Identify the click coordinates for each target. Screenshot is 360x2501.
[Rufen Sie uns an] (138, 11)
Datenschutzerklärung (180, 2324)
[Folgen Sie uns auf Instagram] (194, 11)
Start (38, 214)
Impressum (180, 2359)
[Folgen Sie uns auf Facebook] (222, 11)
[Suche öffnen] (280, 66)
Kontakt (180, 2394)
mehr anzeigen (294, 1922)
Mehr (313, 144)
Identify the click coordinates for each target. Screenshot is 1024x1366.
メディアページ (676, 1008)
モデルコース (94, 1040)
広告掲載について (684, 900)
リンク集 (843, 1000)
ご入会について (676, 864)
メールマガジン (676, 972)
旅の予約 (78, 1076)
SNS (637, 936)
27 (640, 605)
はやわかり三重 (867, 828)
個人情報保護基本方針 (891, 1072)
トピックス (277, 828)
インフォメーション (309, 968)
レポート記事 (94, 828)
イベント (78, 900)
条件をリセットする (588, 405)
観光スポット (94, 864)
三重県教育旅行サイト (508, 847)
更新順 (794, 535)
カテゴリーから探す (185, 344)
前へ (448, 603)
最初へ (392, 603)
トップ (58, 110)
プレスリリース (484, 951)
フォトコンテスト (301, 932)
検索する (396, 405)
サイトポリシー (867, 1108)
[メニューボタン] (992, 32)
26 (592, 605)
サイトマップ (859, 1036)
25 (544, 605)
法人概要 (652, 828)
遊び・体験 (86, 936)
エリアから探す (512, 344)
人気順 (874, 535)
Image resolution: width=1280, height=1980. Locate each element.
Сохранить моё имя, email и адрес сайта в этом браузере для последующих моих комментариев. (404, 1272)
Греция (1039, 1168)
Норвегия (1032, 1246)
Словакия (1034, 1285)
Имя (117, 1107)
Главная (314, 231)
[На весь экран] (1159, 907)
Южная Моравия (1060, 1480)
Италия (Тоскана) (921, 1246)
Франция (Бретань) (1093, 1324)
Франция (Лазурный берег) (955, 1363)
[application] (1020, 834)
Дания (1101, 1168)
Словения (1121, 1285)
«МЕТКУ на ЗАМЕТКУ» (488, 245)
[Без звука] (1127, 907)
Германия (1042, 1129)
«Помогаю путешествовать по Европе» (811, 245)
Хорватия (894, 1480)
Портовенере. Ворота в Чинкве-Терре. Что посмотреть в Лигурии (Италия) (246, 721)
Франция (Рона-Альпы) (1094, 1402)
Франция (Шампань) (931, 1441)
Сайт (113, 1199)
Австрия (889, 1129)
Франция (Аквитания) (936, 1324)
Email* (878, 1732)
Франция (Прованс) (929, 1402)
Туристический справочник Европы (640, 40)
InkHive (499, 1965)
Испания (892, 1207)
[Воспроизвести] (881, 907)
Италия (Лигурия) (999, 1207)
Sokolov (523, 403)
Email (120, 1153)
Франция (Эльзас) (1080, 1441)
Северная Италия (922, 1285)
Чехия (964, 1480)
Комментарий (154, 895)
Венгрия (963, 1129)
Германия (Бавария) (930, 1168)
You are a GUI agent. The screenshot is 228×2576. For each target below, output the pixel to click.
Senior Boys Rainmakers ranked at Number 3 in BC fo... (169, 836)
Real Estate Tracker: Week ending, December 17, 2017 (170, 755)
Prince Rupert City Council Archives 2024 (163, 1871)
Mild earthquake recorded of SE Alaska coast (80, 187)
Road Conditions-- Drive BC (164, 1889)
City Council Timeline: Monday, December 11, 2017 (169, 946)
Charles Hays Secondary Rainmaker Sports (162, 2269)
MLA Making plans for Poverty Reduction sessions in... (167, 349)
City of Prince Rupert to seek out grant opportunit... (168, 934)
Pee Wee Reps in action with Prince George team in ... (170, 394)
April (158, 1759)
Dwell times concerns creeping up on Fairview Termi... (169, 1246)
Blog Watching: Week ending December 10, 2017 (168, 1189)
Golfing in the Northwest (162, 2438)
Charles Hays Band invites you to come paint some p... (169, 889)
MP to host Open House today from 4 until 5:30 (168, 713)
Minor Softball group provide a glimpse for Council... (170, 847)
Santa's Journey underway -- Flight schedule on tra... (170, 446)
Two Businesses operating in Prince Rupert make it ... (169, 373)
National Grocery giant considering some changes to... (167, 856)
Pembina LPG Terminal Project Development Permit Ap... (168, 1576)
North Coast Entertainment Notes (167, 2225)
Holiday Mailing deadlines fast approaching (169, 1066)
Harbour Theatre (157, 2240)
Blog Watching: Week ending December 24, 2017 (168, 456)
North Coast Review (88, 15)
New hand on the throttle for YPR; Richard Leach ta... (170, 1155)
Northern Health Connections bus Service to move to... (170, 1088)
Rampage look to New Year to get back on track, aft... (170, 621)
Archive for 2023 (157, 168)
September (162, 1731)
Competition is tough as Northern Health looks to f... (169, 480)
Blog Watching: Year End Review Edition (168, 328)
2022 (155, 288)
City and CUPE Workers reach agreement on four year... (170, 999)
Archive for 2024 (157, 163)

..........

* How to complete this task:
Among the records, find every line with the word "Hays" and copy it.

* Task output:
Charles Hays Secondary Rainmaker Sports (162, 2269)
Charles Hays Band invites you to come paint some p... (169, 889)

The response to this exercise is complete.